**Task to carry out:** Could you filter the data below down to the lines that hold the word "computer"?

Dataset records
▼
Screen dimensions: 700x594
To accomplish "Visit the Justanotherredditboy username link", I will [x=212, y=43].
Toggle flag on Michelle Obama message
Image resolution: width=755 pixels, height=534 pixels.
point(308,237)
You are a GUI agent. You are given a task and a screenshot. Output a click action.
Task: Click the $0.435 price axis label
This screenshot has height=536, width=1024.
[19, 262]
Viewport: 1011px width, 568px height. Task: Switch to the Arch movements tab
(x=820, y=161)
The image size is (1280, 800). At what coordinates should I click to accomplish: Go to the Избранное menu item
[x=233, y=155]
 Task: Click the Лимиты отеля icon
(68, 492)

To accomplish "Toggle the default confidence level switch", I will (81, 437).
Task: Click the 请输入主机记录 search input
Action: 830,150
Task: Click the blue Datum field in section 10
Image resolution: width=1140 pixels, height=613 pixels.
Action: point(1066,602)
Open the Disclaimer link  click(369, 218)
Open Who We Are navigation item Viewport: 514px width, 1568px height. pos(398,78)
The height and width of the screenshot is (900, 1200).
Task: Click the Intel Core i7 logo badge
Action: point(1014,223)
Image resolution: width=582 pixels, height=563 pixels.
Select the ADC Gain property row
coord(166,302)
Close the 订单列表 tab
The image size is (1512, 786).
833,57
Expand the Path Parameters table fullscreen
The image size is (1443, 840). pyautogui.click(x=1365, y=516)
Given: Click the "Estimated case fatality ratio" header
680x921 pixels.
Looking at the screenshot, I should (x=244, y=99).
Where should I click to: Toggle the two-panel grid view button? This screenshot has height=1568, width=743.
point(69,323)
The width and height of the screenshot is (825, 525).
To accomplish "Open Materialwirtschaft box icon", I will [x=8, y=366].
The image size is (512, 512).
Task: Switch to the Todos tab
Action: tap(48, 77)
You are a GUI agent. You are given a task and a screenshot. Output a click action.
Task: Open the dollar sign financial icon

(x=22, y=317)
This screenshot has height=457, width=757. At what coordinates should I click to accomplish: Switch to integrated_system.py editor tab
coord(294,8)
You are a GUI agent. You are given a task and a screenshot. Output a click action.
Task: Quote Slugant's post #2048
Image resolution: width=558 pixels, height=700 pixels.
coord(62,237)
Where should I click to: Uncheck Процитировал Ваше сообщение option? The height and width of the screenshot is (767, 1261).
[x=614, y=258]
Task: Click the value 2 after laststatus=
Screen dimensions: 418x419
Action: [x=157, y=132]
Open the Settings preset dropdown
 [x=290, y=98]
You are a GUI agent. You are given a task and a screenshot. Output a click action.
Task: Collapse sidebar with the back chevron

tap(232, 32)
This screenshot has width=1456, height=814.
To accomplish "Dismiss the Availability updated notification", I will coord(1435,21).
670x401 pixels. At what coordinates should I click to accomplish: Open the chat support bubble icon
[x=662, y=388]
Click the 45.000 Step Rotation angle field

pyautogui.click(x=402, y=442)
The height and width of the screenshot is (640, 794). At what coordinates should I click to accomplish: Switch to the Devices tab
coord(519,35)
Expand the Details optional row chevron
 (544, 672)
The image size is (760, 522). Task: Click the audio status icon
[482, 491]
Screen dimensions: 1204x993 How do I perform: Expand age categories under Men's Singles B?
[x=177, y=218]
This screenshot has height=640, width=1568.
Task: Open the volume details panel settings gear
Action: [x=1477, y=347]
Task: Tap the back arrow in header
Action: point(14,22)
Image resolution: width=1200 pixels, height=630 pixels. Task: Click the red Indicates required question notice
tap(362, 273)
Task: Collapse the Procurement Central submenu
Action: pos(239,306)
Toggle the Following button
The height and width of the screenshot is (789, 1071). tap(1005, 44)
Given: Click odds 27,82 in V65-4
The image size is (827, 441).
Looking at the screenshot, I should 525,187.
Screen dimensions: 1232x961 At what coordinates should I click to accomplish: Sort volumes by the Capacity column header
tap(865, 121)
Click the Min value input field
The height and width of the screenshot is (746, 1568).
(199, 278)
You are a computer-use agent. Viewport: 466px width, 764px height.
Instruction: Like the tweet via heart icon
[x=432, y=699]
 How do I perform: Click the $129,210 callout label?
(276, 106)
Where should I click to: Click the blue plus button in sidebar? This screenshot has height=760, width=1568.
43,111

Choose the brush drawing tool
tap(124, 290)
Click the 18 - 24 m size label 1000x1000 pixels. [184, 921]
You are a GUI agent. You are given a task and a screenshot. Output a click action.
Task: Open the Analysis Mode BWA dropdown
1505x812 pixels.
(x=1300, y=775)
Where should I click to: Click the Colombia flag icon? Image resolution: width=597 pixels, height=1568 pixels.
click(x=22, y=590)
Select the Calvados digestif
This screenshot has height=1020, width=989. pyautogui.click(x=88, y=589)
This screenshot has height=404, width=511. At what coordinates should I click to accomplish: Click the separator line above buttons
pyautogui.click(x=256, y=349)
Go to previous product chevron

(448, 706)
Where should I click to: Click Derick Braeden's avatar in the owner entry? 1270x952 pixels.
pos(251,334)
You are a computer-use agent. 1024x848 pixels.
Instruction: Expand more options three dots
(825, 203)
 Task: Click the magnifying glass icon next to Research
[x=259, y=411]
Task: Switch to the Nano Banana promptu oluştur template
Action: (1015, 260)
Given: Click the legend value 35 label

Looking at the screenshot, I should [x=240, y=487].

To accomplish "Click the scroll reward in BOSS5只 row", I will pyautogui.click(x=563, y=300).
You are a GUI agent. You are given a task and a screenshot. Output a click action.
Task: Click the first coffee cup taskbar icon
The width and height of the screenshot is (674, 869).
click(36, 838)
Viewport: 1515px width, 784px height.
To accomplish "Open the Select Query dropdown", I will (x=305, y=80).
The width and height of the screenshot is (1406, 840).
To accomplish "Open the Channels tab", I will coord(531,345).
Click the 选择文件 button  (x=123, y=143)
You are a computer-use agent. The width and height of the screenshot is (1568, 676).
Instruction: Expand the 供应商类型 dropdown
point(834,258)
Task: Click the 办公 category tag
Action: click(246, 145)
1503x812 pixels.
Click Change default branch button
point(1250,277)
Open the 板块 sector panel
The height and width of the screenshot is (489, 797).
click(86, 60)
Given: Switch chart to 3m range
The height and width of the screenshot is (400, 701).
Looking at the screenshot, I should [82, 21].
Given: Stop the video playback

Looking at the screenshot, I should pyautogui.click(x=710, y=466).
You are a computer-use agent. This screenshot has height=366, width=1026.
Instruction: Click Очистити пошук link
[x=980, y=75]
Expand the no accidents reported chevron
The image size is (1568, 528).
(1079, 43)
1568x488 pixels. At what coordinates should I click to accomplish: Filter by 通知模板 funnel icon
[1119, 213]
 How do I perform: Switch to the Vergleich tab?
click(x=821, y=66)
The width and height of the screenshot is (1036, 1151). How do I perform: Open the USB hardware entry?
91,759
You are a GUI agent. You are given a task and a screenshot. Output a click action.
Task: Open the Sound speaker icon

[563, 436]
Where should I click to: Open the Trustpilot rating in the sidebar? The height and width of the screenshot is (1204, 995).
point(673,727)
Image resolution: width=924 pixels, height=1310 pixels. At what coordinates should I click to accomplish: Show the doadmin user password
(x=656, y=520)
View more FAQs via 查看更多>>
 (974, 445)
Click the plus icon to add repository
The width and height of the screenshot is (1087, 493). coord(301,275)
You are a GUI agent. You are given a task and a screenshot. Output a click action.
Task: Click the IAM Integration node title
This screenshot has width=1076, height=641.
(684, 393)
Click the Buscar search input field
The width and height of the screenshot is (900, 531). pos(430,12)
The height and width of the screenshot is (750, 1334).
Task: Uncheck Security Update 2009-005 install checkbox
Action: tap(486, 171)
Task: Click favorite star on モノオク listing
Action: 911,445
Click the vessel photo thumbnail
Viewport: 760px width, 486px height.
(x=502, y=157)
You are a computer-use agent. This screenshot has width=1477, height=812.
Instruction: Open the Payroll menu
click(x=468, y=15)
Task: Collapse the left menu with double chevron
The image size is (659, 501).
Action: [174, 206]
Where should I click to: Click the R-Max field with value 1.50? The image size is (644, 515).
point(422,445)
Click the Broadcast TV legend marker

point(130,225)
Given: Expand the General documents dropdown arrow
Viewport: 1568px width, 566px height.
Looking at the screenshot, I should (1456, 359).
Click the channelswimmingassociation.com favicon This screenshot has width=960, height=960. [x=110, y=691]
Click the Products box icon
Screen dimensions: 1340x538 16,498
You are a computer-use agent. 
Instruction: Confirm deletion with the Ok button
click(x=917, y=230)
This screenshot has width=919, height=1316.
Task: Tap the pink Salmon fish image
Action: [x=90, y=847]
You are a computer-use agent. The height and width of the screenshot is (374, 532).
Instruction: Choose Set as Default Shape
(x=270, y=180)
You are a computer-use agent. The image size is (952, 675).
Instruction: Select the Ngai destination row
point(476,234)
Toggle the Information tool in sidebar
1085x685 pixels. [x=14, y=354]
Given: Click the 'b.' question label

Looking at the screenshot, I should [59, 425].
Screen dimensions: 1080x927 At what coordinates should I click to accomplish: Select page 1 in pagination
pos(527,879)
▲
**Expected output:**
You are a computer-use agent. Viewport: 466px width, 764px height.
You are a computer-use agent. 1024x848 pixels.
You are a computer-use agent. The width and height of the screenshot is (1568, 676).
You are a computer-use agent. This screenshot has height=366, width=1026.
You are a computer-use agent. This screenshot has width=1477, height=812.
You are a computer-use agent. 
You are a computer-use agent. The height and width of the screenshot is (374, 532).
You are a computer-use agent. The image size is (952, 675).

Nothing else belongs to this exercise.